What a friend we have in Matty.

A benefactor, really.

After reading the April 11, 2010 Detroit Free Press “I’m a benefit to the city” spread on billionaire trucking magnate Manuel “Matty” Moroun’s land dealings, readers might be forgiven for thinking we should all be grateful for a citizen like Matty who acquires and holds big and small buildings alike, keeping them in a uniform state of decrepitude and ugliness.

“I’m not a detriment,” says Matty. “We try to do the right thing.”

His claims would be more convincing if I could just forget that the man illegally seized part of 23rd Street — city property, a public thoroughfare — and on top of it built a gas station and duty-free store without permits or actual ownership of the property. This is the “right thing”?
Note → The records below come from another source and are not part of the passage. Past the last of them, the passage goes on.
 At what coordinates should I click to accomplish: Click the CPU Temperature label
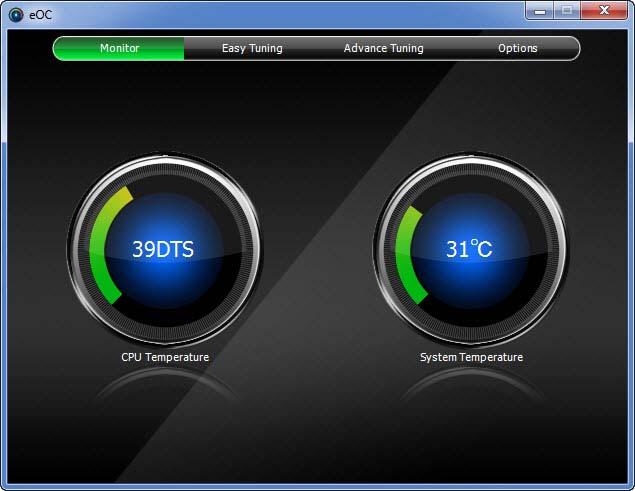tap(165, 357)
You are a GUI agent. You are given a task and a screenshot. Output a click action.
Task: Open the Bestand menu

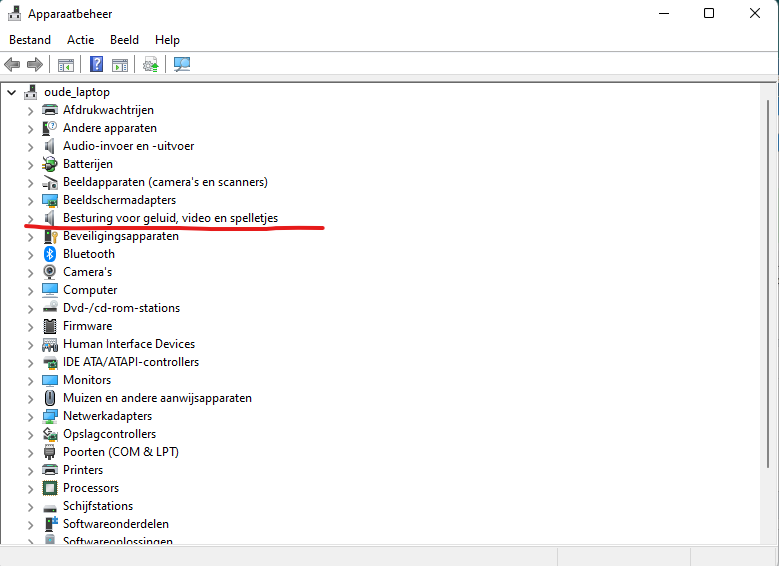(x=30, y=40)
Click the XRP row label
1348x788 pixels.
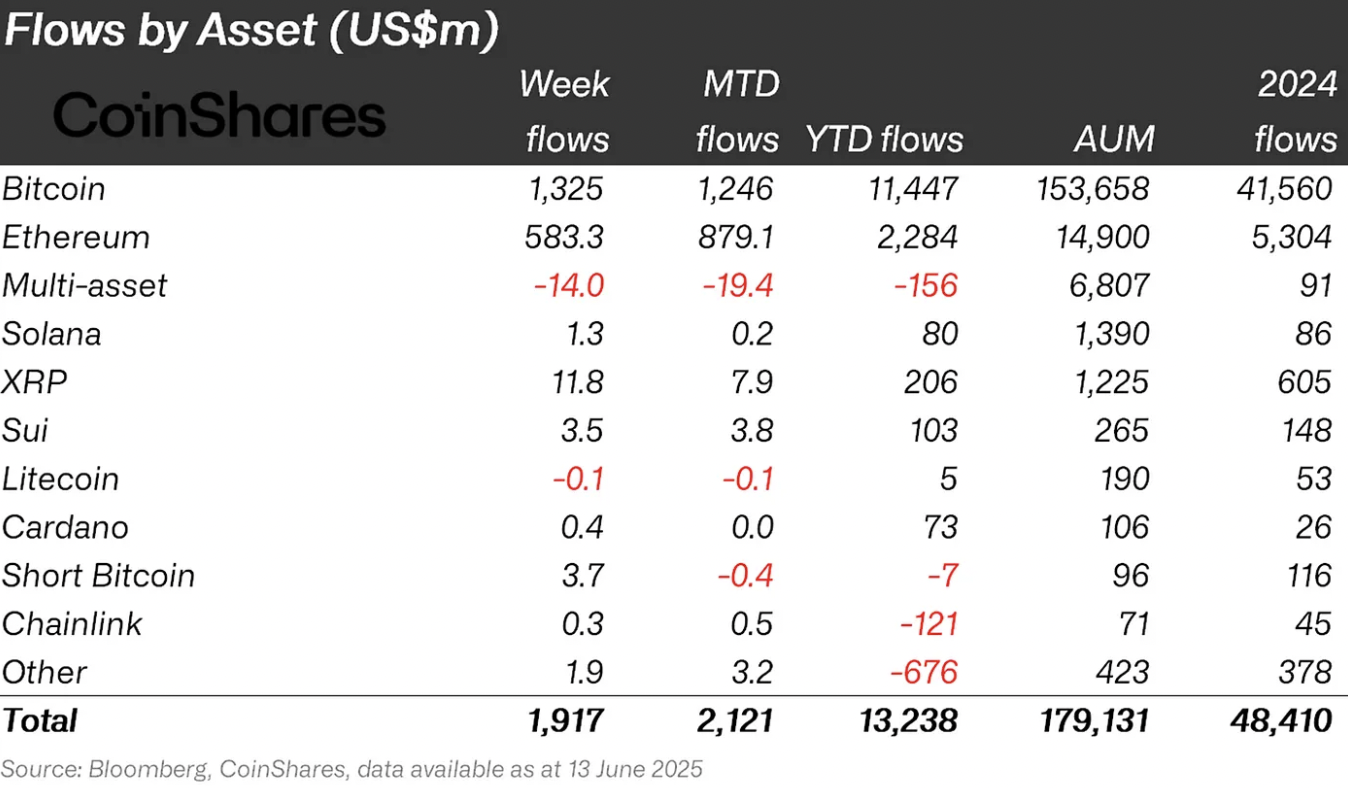click(x=27, y=381)
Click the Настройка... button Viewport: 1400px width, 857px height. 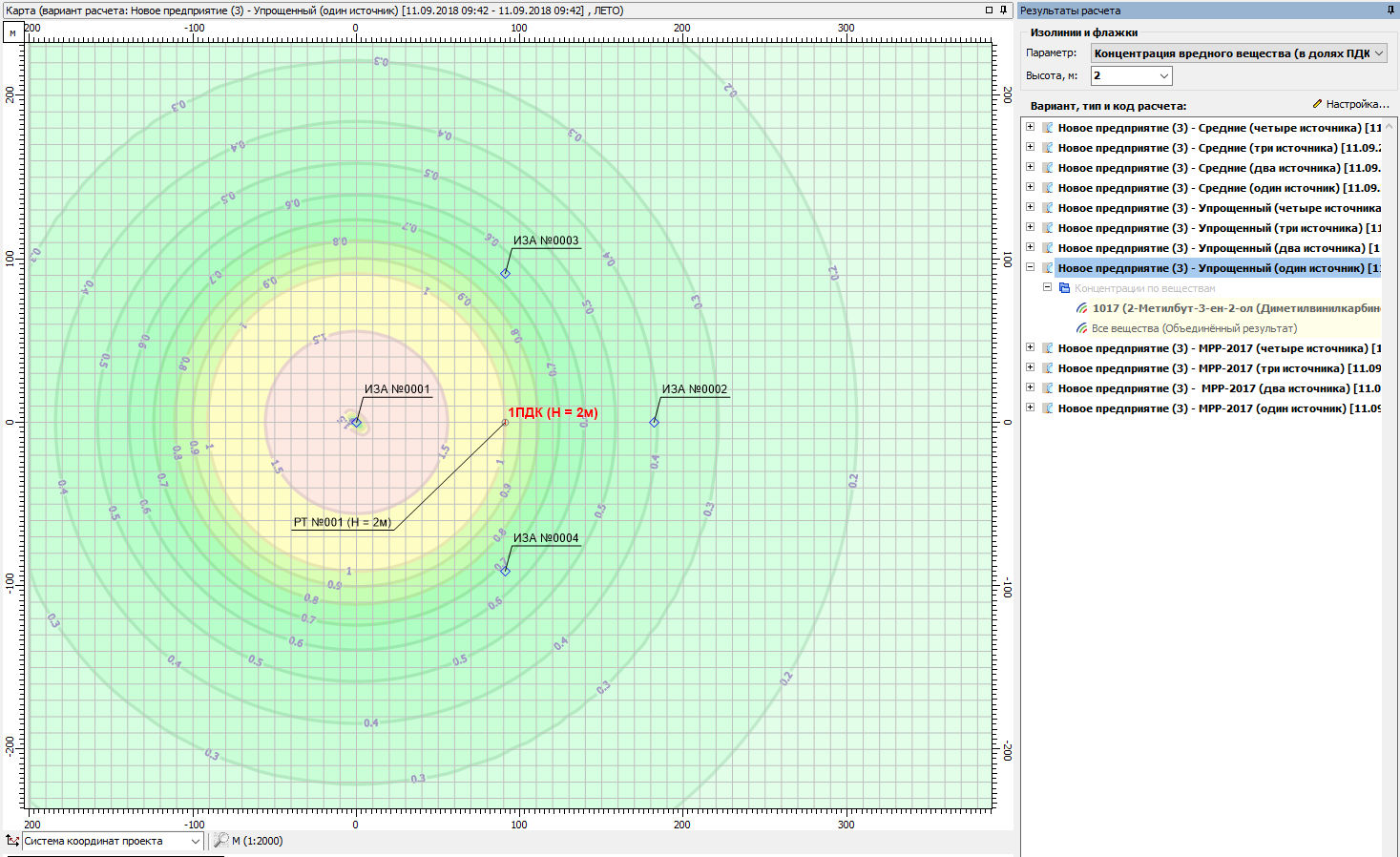pos(1350,104)
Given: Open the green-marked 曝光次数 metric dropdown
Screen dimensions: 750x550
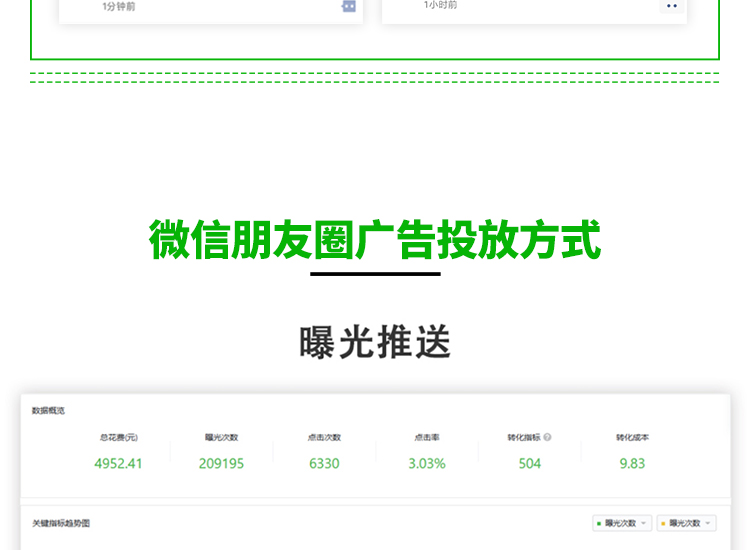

OCCUPIED PARK -- In April 2010, Matty Moroun still has not removed his fence from public Riverside Park. Joel Thurtell photo.

 

Forget too that he illegally seized part of the city’s Riverside Park so he could possess if not own the footprint for his dream of a new international bridge alongside his substandard antique known as the Ambassador Bridge. The “right thing”?

Forget that he started building his new bridge without permits until the Coast Guard cried foul. Now we have a bridge to nowhere.

Forget that whenever a government agency or court tells him “no,” the Savior of Detroit stalls, procrastinates and prevaricates with endless lawsuits.

If Matty does it, it must be the “right thing”.

Matty’s doing all these favors for us, remember.

What a friend we have in Matty.

Someday, so a Moroun lieutenant says, the bridge mogul will be remembered for his vision and civic consciousness, though today he’s reviled by some journalists and public servants — miscreants who believe that a rich man who thinks he can steal his way to even bigger wealth is not the proper custodian of a portal that accounts for a quarter of the freight carried between the U.S. and Canada.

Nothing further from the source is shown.